RBA
Eduardo Maretti
Nas últimas semanas, têm se intensificado as informações de que a fuga de investidores estrangeiros em aplicações de risco no Brasil não para de crescer. A tendência contraria o otimismo em relaçaõ à política econômica que “tentam vender” ao mercado local o governo de Jair Bolsonaro e seu ministro da Economia, Paulo Guedes. Na abertura da Assembleia Geral das Nações Unidas, por exemplo, o presidente afirmou que os investimentos no país demonstram “a confiança do mundo em nosso governo”.
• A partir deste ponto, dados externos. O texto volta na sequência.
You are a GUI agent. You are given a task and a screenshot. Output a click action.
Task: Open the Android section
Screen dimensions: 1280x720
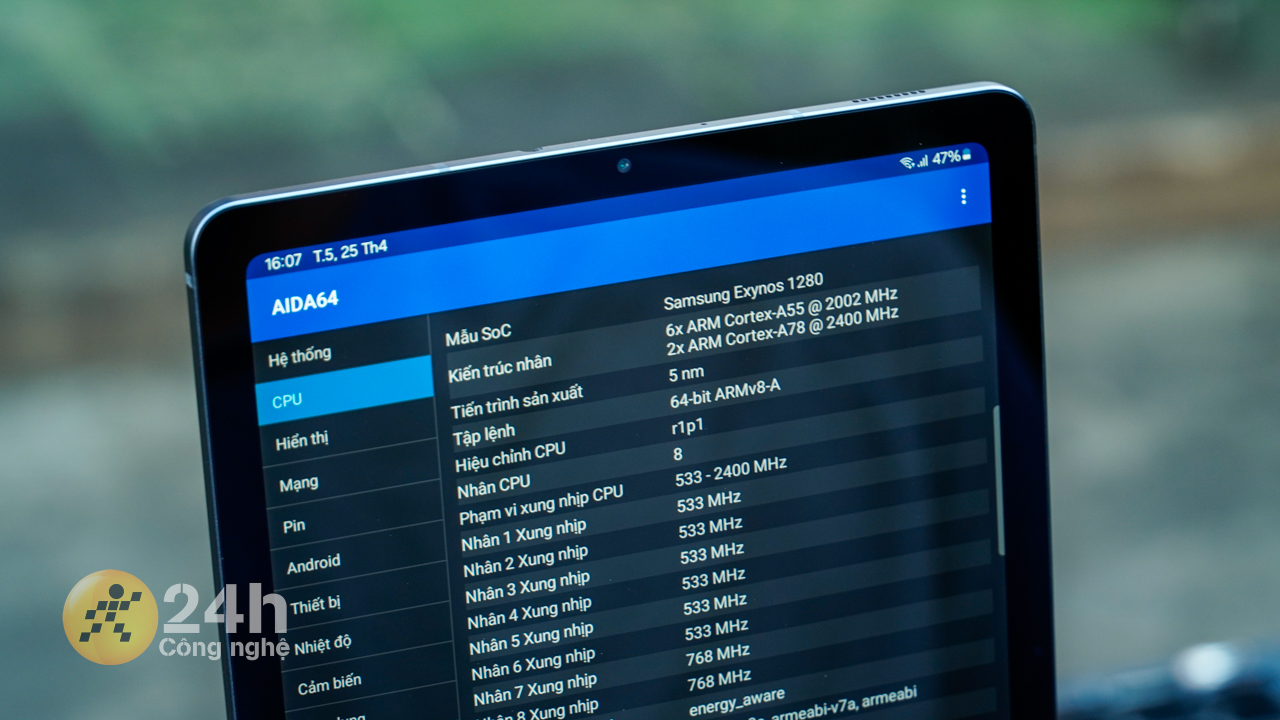pyautogui.click(x=313, y=564)
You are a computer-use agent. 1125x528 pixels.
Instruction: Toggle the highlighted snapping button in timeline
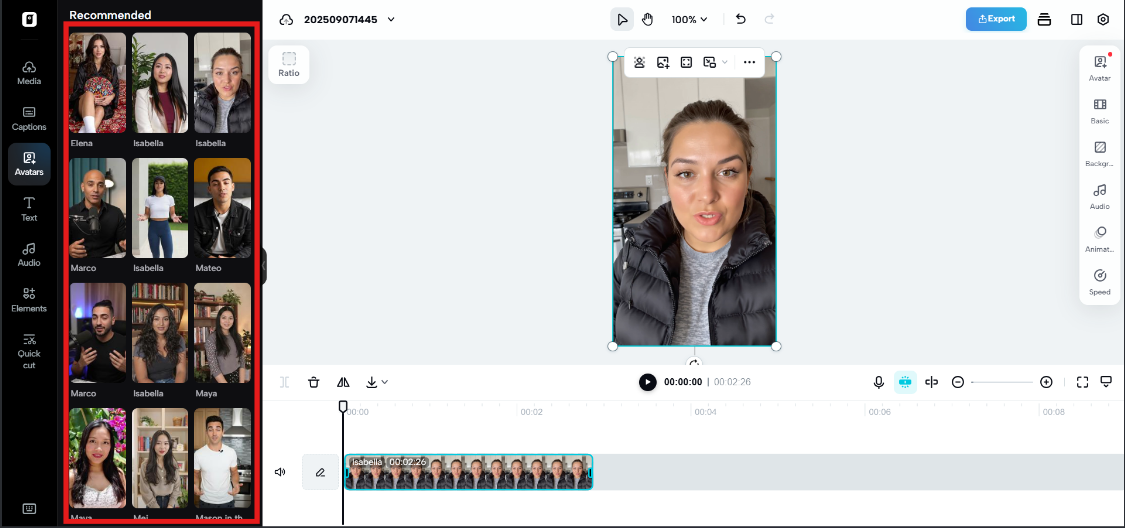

As perspectivas para 2020 são de que as aplicações “de risco” devem registrar fuga de capitais maior que o dobro na comparação com 2019, chegando ao fim do ano com balanço negativo de US$ 24 bilhões, ou R$ 135 bilhões, contra as saídas de US$ 11,1 bilhões (R$ 62 bilhões) no ano passado, segundo matéria da Folha de S. Pauloa partir de informações do Institute of International Finance (IFF), instituição que reúne 450 bancos e fundos de investimento de 70 países.
Paulo Guedes irrealista
Para o economista Marco Antônio Rocha, da Universidade Estadual de Campinas (Unicamp), para além das questões propriamente de mercado, uma das principais causas dessa debandada de investidores é política. “O governo mostra estar completamente sem rumo. As declarações do ministro Paulo Guedes são equivocadas e desprovidas de realismo e criam incertezas quanto à gestão da economia”, diz.
Segundo avaliações dos chamados agentes de mercado, da mídia e do governo, o país tem dificuldade para lidar com seu balanço fiscal em relação às contas públicas, o que justificaria a manutenção das amarras aos gastos públicos impostas pelo teto de gastos, introduzido pela Emenda Constitucional 95.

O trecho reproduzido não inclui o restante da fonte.